The echo chamber effect describes how information, ideas, or beliefs are reinforced and amplified through repetition in a particular situation, say, on Facebook or WhatsApp groups.
It is this effect that has allowed promotion of often polarising narratives in some groups that have been shown to resist information that doesn’t conform to their beliefs, however negative their biases.
Imagine, then, our children, smartphone in hand, and the all sorts of unchallenged information they are feeding each other – more like echoing one another to belong or fit in their various peer groups – in the profusion of social media platforms.
Ireland is already implementing a solution to the onset of the social malaise. Led by their president, Michael D. Higgins, the country introduced the study of philosophy in schools last September as an optional short course for 12- to 16-year-olds. The push is now to have it introduced in lower classes in primary schools.
Speaking during last year’s World Philosophy Day, observed every third Thursday of November, President Higgins noted how philosophy "one of the most powerful tools we have at our disposal to empower children, and how important they – including adults – should be encouraged to think critically, and learn to articulate their thoughts and provide justifications for them.

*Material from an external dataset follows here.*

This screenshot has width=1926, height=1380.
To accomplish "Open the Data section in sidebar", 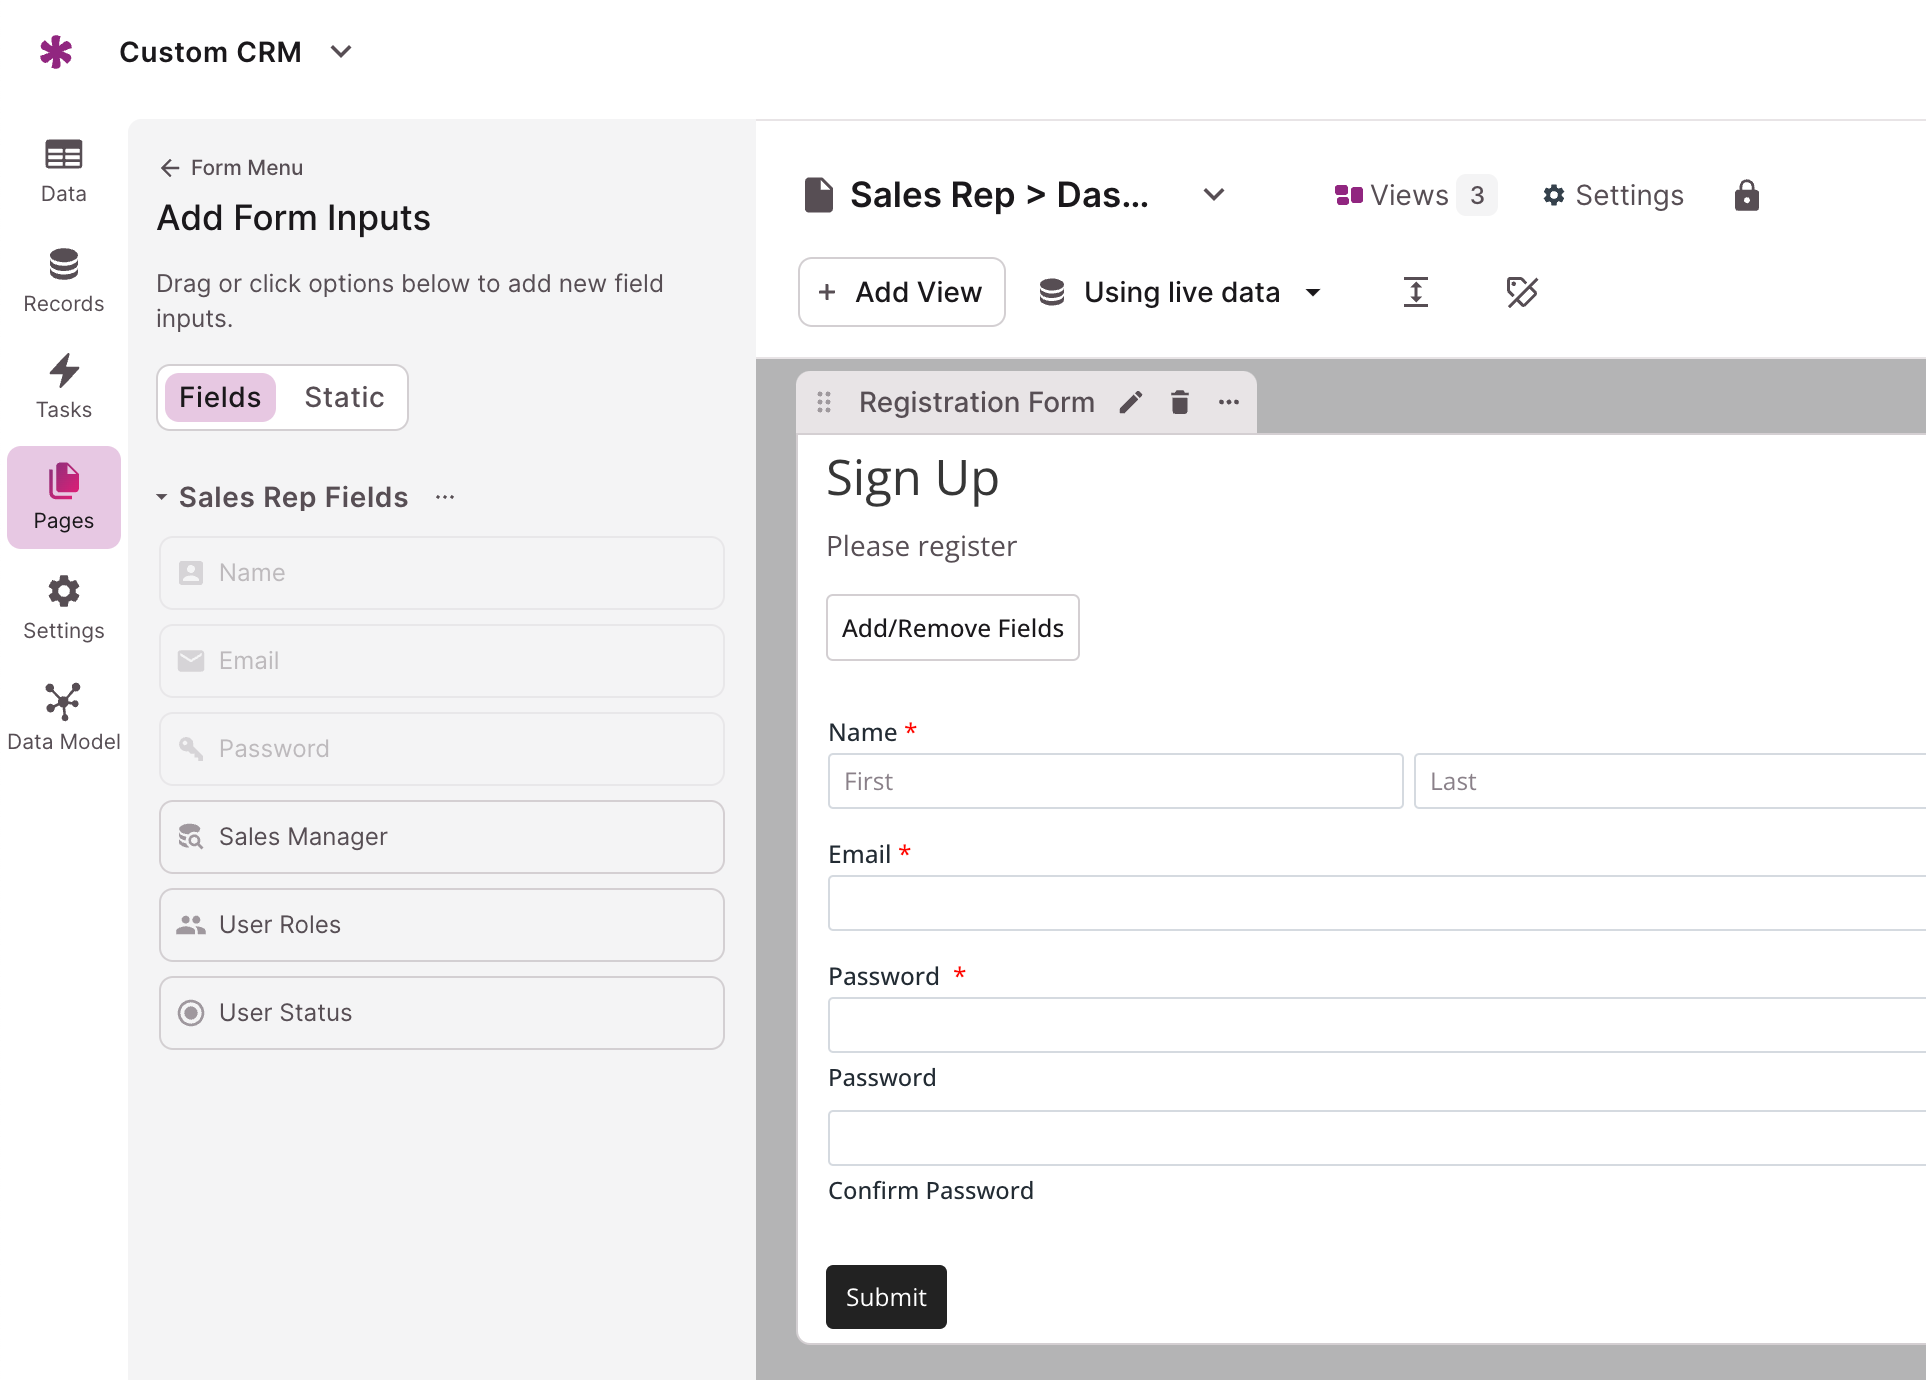I will [63, 171].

This would enable them find ways of disagreeing without resorting to violence, whether verbal or physical.
And yet it is ironic that the Internet, which was supposed to democratise useful information, has spawned a social effect that resists objective information at the altar of myth and prejudice propagated on social media "without ever coming across the informed contribution of journalism.”
The establishment of a day dedicated to recognising the role philosophy should play in our daily lives was under the aegis of the United Nations Educational Scientific and Cultural Organisation (UNESCO) during its 2005 general conference, which highlighted its importance, especially for young people, as "a discipline that encourages critical and independent thought [that] is capable of working towards a better understanding of the world and promoting tolerance and peace.”
I don’t know that there is a better argument than that our children should be equipped with tools of critical thinking, even for its own sake, as UNESCO espouses. And why not have it introduced in our schools?